What if the solution to healthcare was simple? I believe it is; but it is not easy. Think about the average 10-year-old child you might see on the soccer field or swim team, vibrant, silly, happy, flexible, and strong, with bursts of focused concentration and thoughtful insight helping them to make good choices. This is what health looks like. The body, mind, and spirit are all optimally functioning and balanced; this is sometimes called "homeostasis". The body is always striving to achieve this is homeostasis or equilibrium, and has a tremendous ability for self-repair; the mind and soul have an infinite ability for resilience.
As a society we are fortunate to be rich in examples of health for both children and adults. I tell you this to help you see "health" and that when the body falls out of these descriptors and cannot self-correct, we refer to it as dis -ease. The body, mind, and spirit are no longer flowing with ease, but rather are on a path to disease, injury, or illness. It is often only during these times, that Americans routinely seek healthcare. This in and of itself make healthcare an acute care/reaction-based system, where the stakes are higher because we now have a problem requiring a solution.
There is an old medical joke where the patient says, "Hey doc, it hurts when I touch here"; and the doc says, "Then don't touch there". Similarly, the solution to the healthcare dilemma is simple-stay healthy. If we use the health care system to maintain health and prevent disease, we would keep more people healthy for longer periods of time. This is why all people should be able to receive prevention/wellness-based health services.
But not all people start off healthy and even with the best prevention methods, there will be disease, injury, or illness. This is where the plot thickens, and the "not easy" piece comes into focus. When the body has a bad infection and it spreads everywhere we call this type of illness "systemic"; because the infection is everywhere it can wreak havoc on our individual organs, as well as make us feel generally unable to move, due to severe fatigue and weakness.
It is systemic illness that drives us as medical providers, to treat many things at one time. We may prescribe several antibiotics at once and call in several specialists to prescribe organ specific therapies for solving the problems caused by the infection. It can be confusing from the outside; patients and families are under stress, and it can all look very mysterious. But in truth, medical care is prescribed in very methodical and orderly ways.
Similarly the healthcare system suffers from a systemic disorder. The fact is healthcare, is not only an infrastructure that provides us all with the services we need to gain and maintain health, it is a self-sustaining industry dependent on us becoming and remaining ill.
The only way to truly fix this disorder is to come at it from many different angles just like medical professional would for an infected body. This would also require a massive cultural shift in focus; from a disease mindset, to health mindset. And honestly, we know from years of behavioral research this is unlikely to happen without some type of catastrophic impetus.
So, in my opinion, we must focus on solutions that meet us where we are currently. Federally, the decisions being made by politicians with little background in healthcare will cause people to only use health services when they must. This is equally true of our state representatives. Even on the face of it, will be more expensive care, because problems are bigger and it is more expensive to use a hospital emergency department then it is to go to a clinic for regular checkups. Because of this, more people will die unnecessarily, and more people will be on a trajectory of premature death due to a lack of preventative care.
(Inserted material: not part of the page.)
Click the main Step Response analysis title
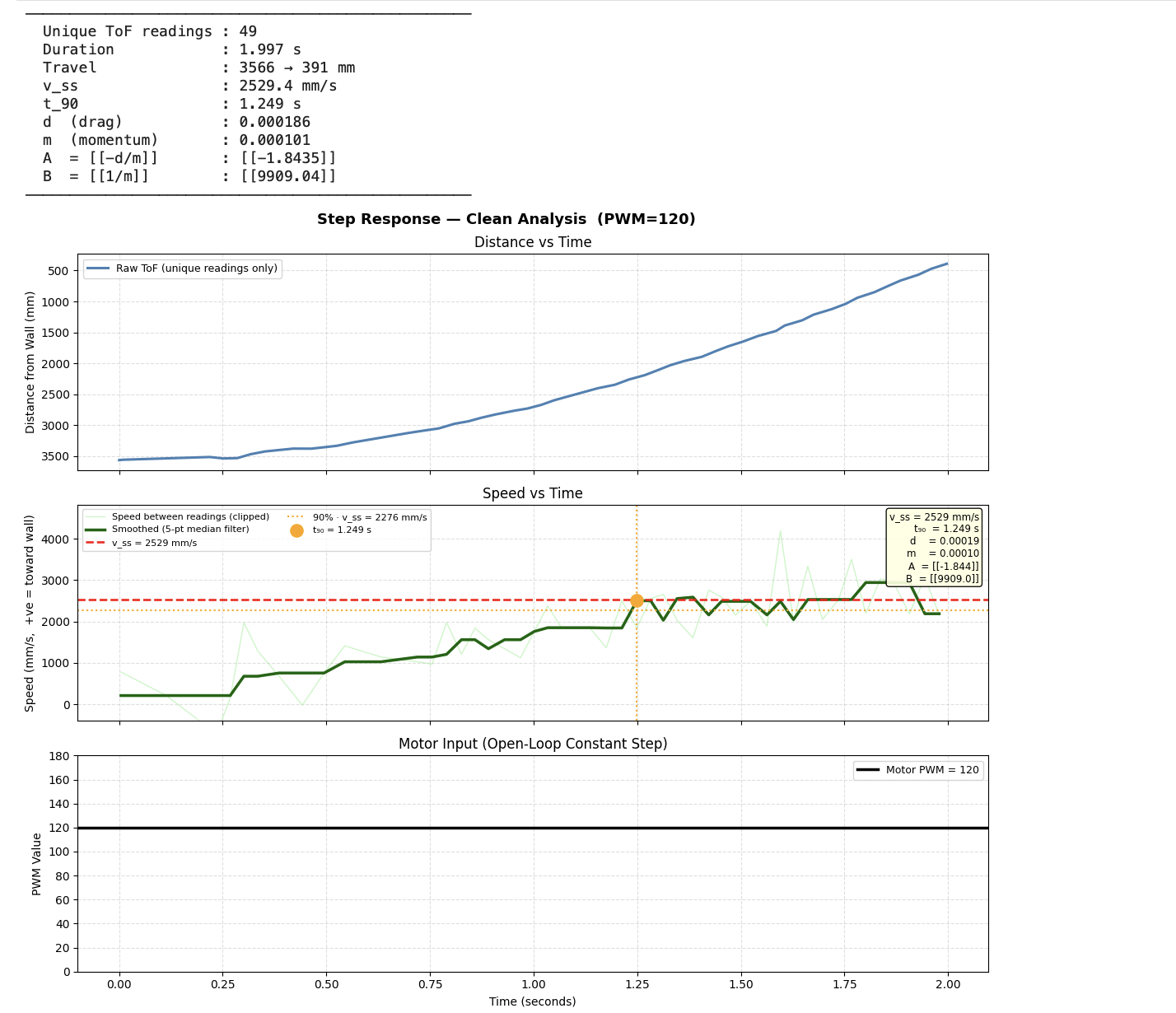Image resolution: width=1176 pixels, height=1013 pixels. [506, 219]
Thus, prevention-based care is one part of the solution and it is a big one. But how do we pay for this?
The writers of the Affordable Care Act (ACA) thought that the program would be financially viable and ultimately sustainable because they assumed that there would be widespread, across the board, program participation in 'healthcare exchanges'. But this never happened, and perhaps one of the major reasons it never happened was because it was so difficult to understand what the healthcare exchange was, and what it wasn't. Unfortunately, the Obama administration did not effectively roll out the idea, and therefore it was set up from the beginning to have problems.